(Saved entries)
☆ ☆ ☆
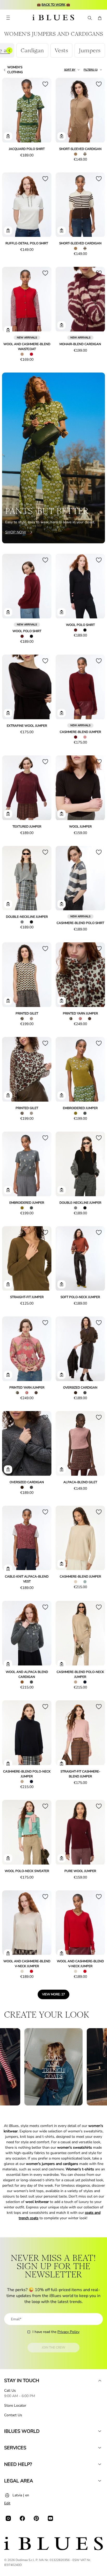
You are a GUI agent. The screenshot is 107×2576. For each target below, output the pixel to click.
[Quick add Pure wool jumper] (61, 1858)
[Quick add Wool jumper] (61, 814)
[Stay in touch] (100, 2380)
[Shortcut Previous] (9, 50)
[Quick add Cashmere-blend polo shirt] (61, 904)
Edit (7, 2503)
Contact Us (13, 2415)
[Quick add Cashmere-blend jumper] (61, 713)
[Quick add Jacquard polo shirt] (8, 136)
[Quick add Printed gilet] (8, 1001)
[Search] (89, 18)
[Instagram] (8, 2518)
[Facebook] (22, 2518)
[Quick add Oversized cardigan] (61, 1375)
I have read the (55, 2331)
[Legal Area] (100, 2481)
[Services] (100, 2448)
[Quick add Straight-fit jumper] (8, 1284)
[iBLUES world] (100, 2431)
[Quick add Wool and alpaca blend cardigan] (8, 1664)
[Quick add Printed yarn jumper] (61, 1001)
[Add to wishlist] (45, 84)
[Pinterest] (36, 2518)
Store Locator (15, 2405)
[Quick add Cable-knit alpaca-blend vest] (8, 1569)
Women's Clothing (15, 69)
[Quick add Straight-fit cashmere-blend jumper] (61, 1764)
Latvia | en (20, 2495)
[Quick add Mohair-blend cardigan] (61, 325)
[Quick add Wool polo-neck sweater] (8, 1858)
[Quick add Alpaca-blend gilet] (61, 1469)
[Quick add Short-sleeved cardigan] (61, 136)
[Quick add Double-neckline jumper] (8, 904)
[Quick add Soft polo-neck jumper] (61, 1284)
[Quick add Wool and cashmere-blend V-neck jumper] (8, 1953)
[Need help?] (100, 2464)
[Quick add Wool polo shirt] (8, 612)
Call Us (10, 2390)
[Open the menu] (8, 18)
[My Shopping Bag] (100, 18)
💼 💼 (53, 5)
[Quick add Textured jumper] (8, 814)
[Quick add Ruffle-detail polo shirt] (8, 230)
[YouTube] (50, 2518)
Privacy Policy (68, 2331)
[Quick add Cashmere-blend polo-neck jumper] (61, 1664)
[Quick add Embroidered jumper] (61, 1095)
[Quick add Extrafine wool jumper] (8, 713)
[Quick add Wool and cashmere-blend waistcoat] (8, 330)
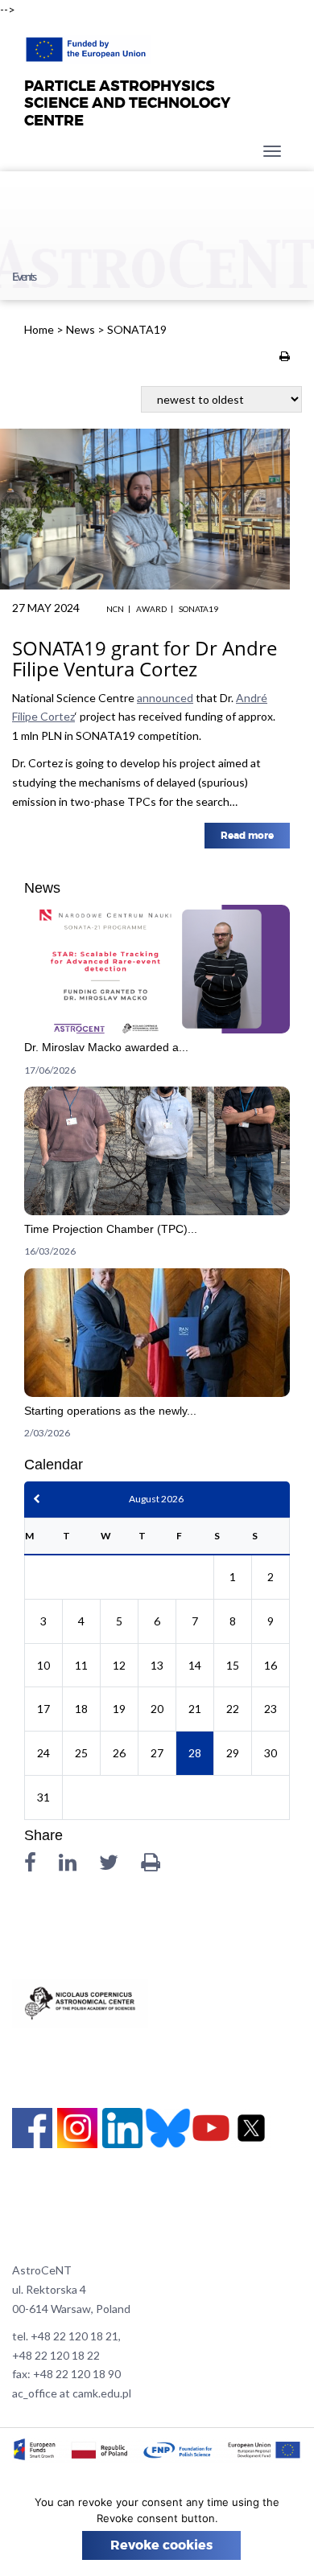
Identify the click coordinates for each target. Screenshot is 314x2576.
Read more (247, 835)
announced (165, 698)
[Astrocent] (87, 45)
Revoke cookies (161, 2545)
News (80, 329)
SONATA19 (198, 609)
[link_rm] (157, 996)
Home (39, 329)
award (151, 609)
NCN (115, 609)
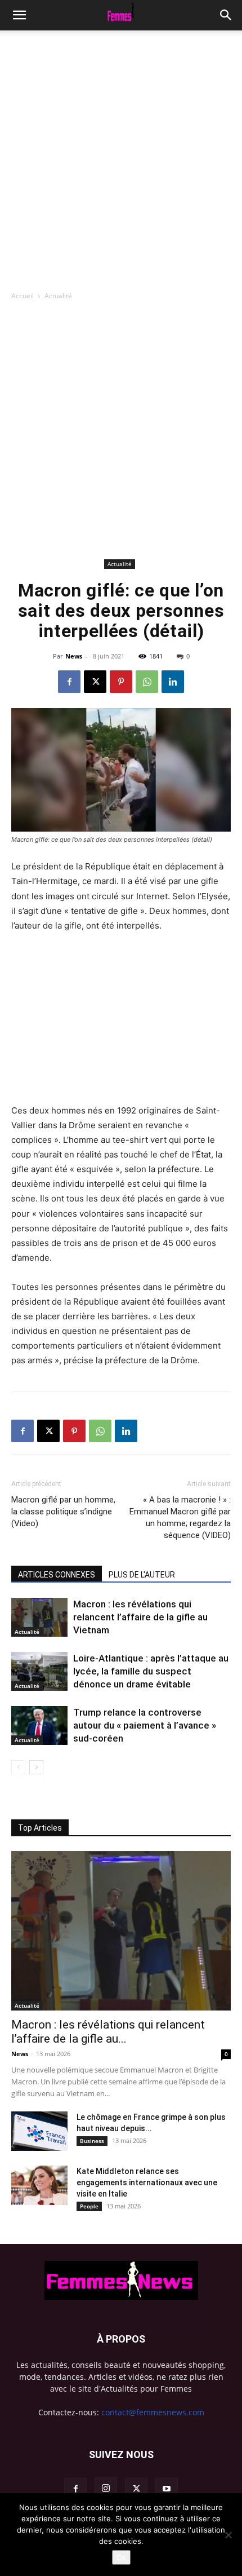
☆ ☆ ☆
_DESCRIPTION OF THE TASK:_ Every line above with the string "target" in it needs to be copied.

_SOLUTION FOR THIS EXERCISE:_
You are a GUI agent. The screenshot is 107×2576. For each target below, output the pixel to click.
Identify the click coordinates for each target. Screenshot is 314x2576.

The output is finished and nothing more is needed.